This is consistent with our previous plot of total events won by countries over entire Olympic history with some changes in country rankings. We see again that USA, Germany, France and UK continue to be in top five leading nations. USA has been most consistent with managing a spot in top ten positions in 34 out of 35 games followed by Germany, France, Itals and UK at 32, 27, 36 and 23. While Russia has won more number of events than Italy, it has not appeared in top ten positions as much as Italy.
The above two measures show that few countries have clearly dominated the Olympics over all the years. Let's look at the performance of top five countries over time by comparing the number of events won by them in each game.
usa_stats = pysqldf("SELECT * FROM event_stats_per_game WHERE Region='USA' ORDER BY Year")
germany_stats = pysqldf("SELECT * FROM event_stats_per_game WHERE Region='Germany' ORDER BY Year")
france_stats = pysqldf("SELECT * FROM event_stats_per_game WHERE Region='France' ORDER BY Year")
uk_stats = pysqldf("SELECT * FROM event_stats_per_game WHERE Region='UK' ORDER BY Year")
italy_stats = pysqldf("SELECT * FROM event_stats_per_game WHERE Region='Italy' ORDER BY Year")
russia_stats = pysqldf("SELECT * FROM event_stats_per_game WHERE Region='Russia' ORDER BY Year")
total_events = pysqldf("SELECT Year, SUM(EventCount) AS TotalEvents FROM event_stats_per_game GROUP BY Year ORDER BY Year")
plt.figure(figsize=(15,6))
plt.plot(total_events.Year, total_events.TotalEvents, label='Total Events')
plt.plot(usa_stats.Year, usa_stats.EventCount, label='USA')
plt.plot(germany_stats.Year, germany_stats.EventCount, ls='--', label='Germany')
plt.plot(france_stats.Year, france_stats.EventCount, ls=':',label='France')
plt.plot(uk_stats.Year, uk_stats.EventCount, ls='-.',label='UK')
plt.plot(italy_stats.Year, italy_stats.EventCount, ls='--',label='Italy')

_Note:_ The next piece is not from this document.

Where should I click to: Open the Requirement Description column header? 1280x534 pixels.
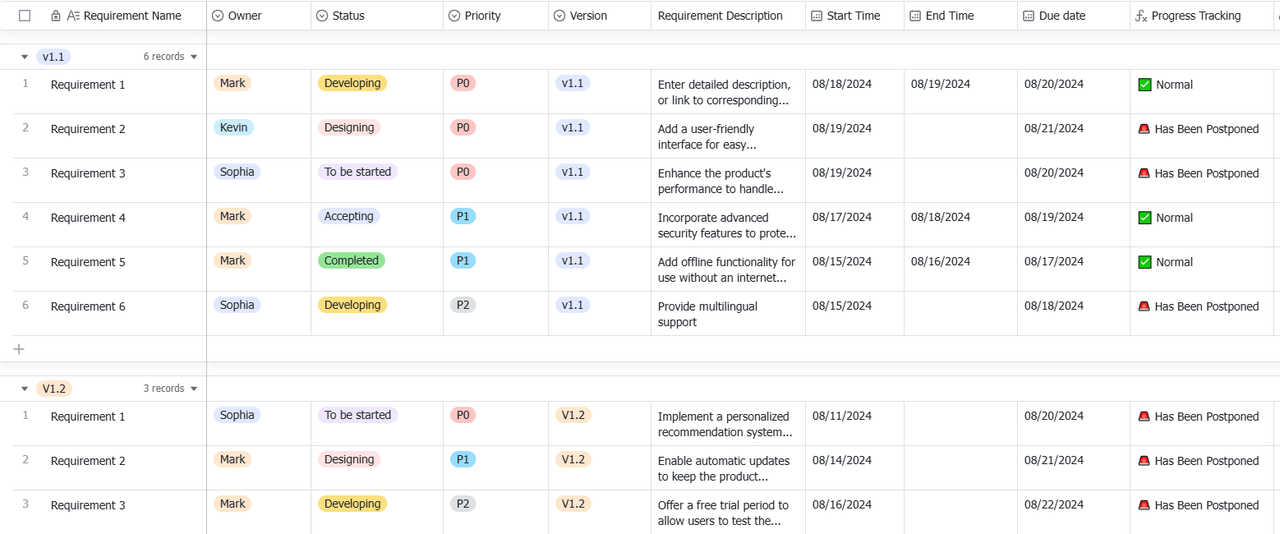click(x=728, y=16)
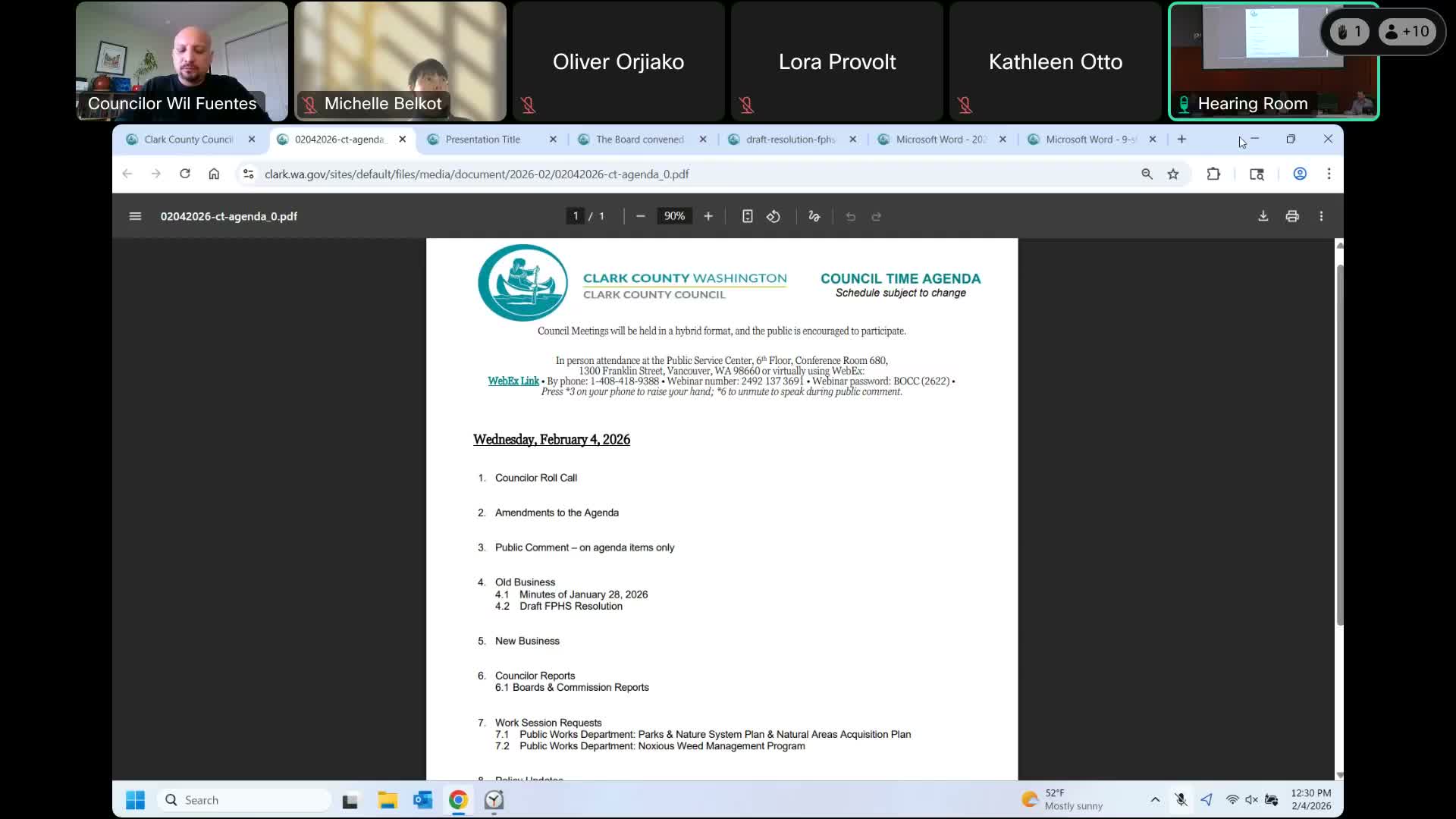
Task: Open the PDF annotation draw tool
Action: 814,216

plt.plot(russia_stats.Year, russia_stats.EventCount, ls='-',label='Russia')
plt.xlabel('Year')
plt.ylabel('Events Won')
plt.xlim
plt.legend()
plt.show()
plt.close()
Above plot shows the number of events won by top performers - USA, Germany, France, UK, Italy and Russia for each game. The performance of USA had been improving remaining the best out of the six nations. Similar results hold for Germany, though after 1990s its performance has been decreasing. UK, France and Italy have almost consistent performance with no significant change till 1990s. UK has since started improving. Even though Russia has won a lot of events, it ranked low in number of times it rose in top ten. This is evident here when we see that Russia's participation in Olympics is mainly recorded after 1952. A quick online search shows that Russia did not participate in Olympics between 1912-1952 which explains the missing data.
To Summarize -
It will be interesting to dig more into these issues. More specifically has gender disparity changed in recent times? Does the relation between age and sports continues to hold when we consider only top contenders three players from each event. How has the nation tally changed in the recent years?